BAŞKAN - Lütfen, tamamlayalım.

EMİNE GÜLİZAR EMECAN (İstanbul) - Toparlıyorum.

Sayın Bakan, gerçekten, ben bu durumun doğru olmadığını yani sizin böyle bir durumda bakan olarak görev yapmanızın çok da etik olmadığını düşünüyorum. Bu konuya gerçekten bir açıklık getirmeniz gerekiyor.

SAĞLIK BAKANI FAHRETTİN KOCA - Ben bu durumları da anlatacağım.

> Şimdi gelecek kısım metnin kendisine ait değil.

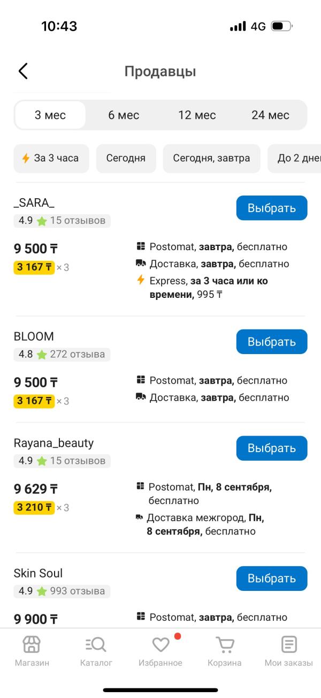Image resolution: width=321 pixels, height=698 pixels.
Task: Open the Корзина cart icon
Action: pos(225,644)
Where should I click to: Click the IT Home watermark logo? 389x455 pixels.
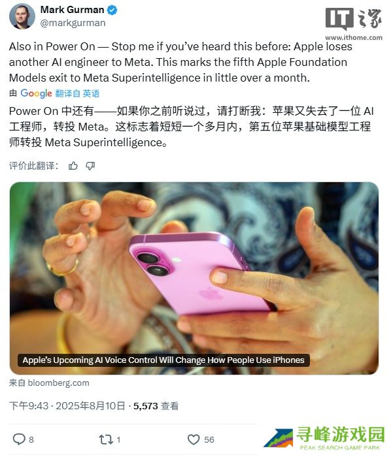pos(354,18)
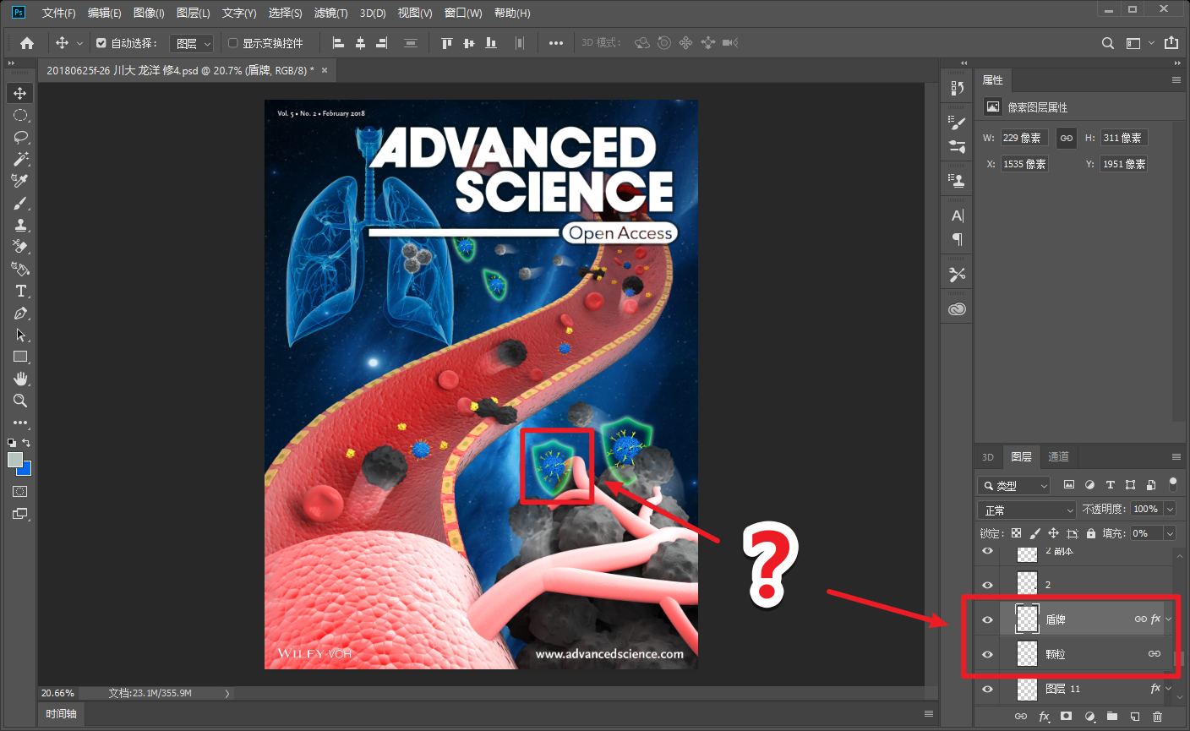Click the foreground color swatch

click(x=15, y=460)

EMİNE GÜLİZAR EMECAN (İstanbul) - Bunu sizlerden rica ediyoruz ve yani olabilir, bakın, sizin teşvik almanız... Yani alabilirsiniz, birçok kurum alıyor ama herkese eşit davranılıyor mu yoksa siz makamınızı imtiyaz olarak kullanıyor musunuz; bunları konuşmamız lazım.

Ben bütçenizin hayırlı olmasını diliyorum, umarım ülkemize hayırlı olur.

Teşekkür ediyorum toleransınızdan dolayı Başkanım size de, sağ olun.